Zgodnie z art. 50 ust 1 cytowanej ustawy, z ubezpieczenia OC rolników przysługuje odszkodowanie, jeżeli rolnik, osoba pozostająca z nim we wspólnym gospodarstwie domowym lub osoba pracująca w jego gospodarstwie rolnym, są obowiązani do odszkodowania za wyrządzoną w związku z posiadaniem przez rolnika tego gospodarstwa rolnego szkodę, będącą następstwem śmierci, uszkodzenia ciała, rozstroju zdrowia bądź też utraty, zniszczenia lub uszkodzenia mienia.

Kluczowe dla określenia zakresu ubezpieczenia OC rolników jest użycie przez ustawodawcę sformułowania „szkoda związana z posiadaniem gospodarstwa rolnego”. Ubezpieczenie nie obejmuje zatem całej odpowiedzialności cywilnej osób objętych ubezpieczeniem. Przedmiotem ubezpieczenia jest jedynie konkretny wycinek tej odpowiedzialności. Odpowiedzialność za szkody związane z posiadaniem gospodarstwa rolnego oznacza, że ubezpieczyciel nie będzie odpowiadał za szkody związane z inną sferą aktywności życiowej osoby ubezpieczonej. W szczególności chodzi tu o szkody związane z prowadzeniem przez ubezpieczonego innej działalności gospodarczej niż działalność rolnicza czy też ze sferą jego życia prywatnego.

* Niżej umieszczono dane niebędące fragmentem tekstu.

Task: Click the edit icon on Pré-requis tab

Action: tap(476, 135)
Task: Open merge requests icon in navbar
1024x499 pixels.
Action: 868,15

Właścicielem gospodarstwa rolnego o powierzchni 1,88 ha jest mąż powódki, który zawarł z pozwanym umowę od odpowiedzialności cywilnej i umowa ta obowiązywała w dacie zdarzenia. Powódka i mąż razem w gospodarstwie pracowali. Powódka doznała urazu wykonując swoje codzienne obowiązki w gospodarstwie w zakresie żywienia drobiu, nadto idąc po zboże dla kur miała także sprawdzić pomieszczenia w których jest trzoda chlewna. Czynność powyższą uznać należy za związaną z prowadzeniem gospodarstwa. Zarówno drób, jak i trzoda chlewa są zgodnie z definicją zwierzęcia gospodarskiego wskazaną w art. 2 pkt 1 ustawy z dnia 29 czerwca 2007r. o organizacji hodowli i rozrodzie zwierząt gospodarskich (Dz.U. z 2007r. Nr 133, poz. 921 ze zm.) zwierzętami gospodarskimi.

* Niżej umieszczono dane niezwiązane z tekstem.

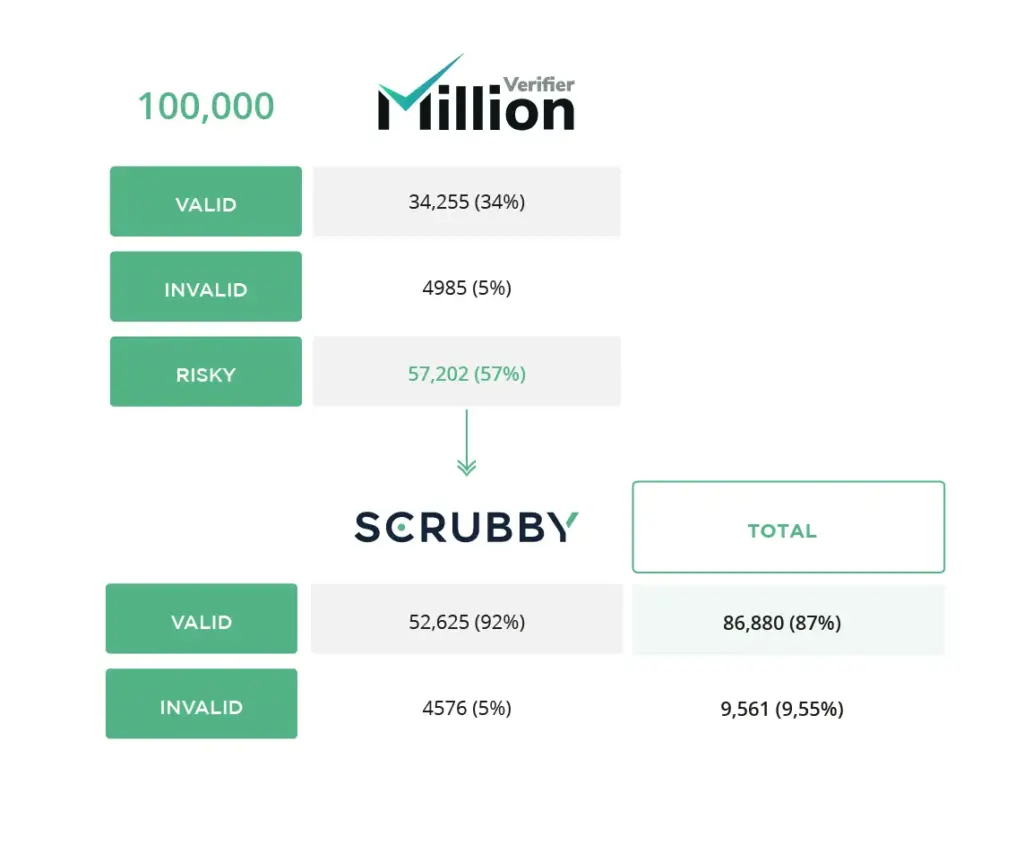Select the 52,625 (92%) Scrubby valid cell
Screen dimensions: 1024x853
(466, 619)
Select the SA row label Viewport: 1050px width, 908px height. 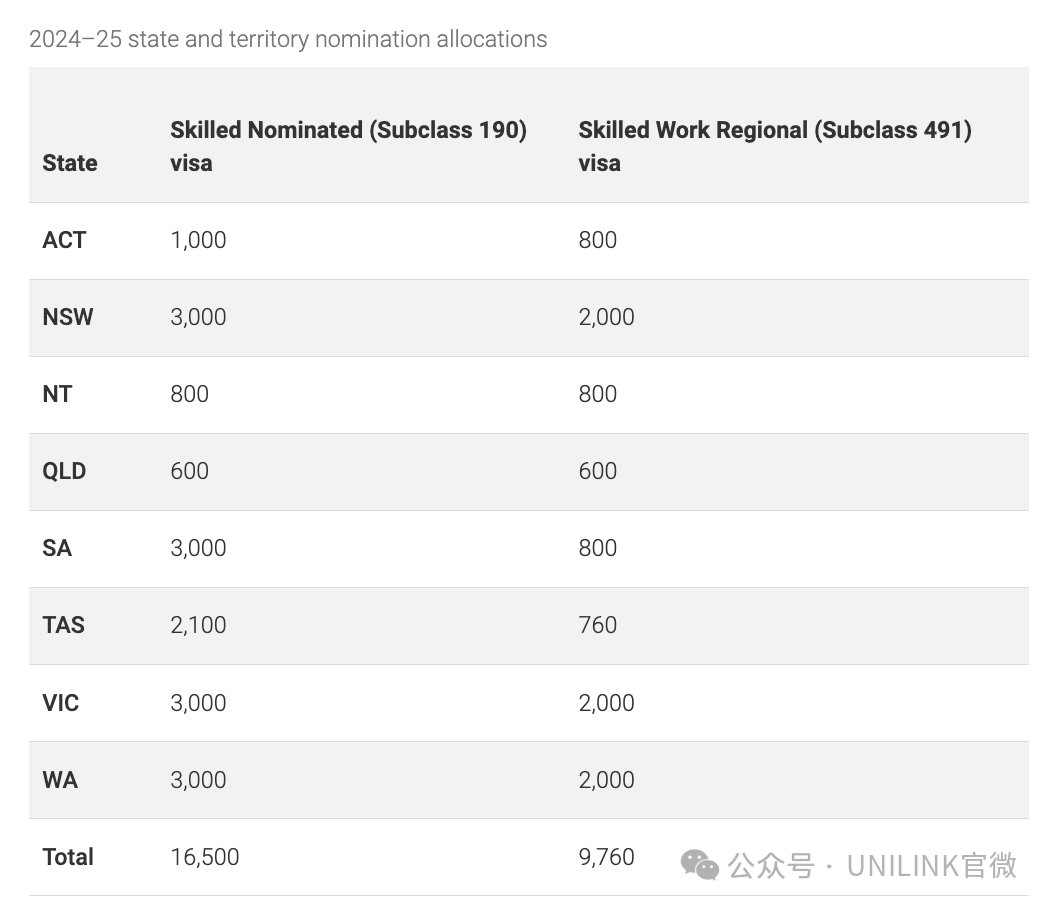[x=57, y=548]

Mąż powódki nie zadbał o prawidłowe utrzymanie chodnika w okresie zimowym znajdującego się bez wątpienia na terenie będącego jego własnością gospodarstwa rolnego a szkoda, co kluczowe przy ustaleniu zasady odpowiedzialności pozwanego, powstała na powódce (domowniku - żonie właściciela gospodarstwa) podczas pracy w gospodarstwie ubezpieczonym od odpowiedzialności cywilnej u pozwanego.

Z uwagi na powyższe Sąd Rejonowy przyjął, iż pozwany ponosi odpowiedzialność za skutki zdarzenia z dnia 5 lutego 2014r.

Apelację od powyższego wyroku, zaskarżając go w całości wywiódł pozwany.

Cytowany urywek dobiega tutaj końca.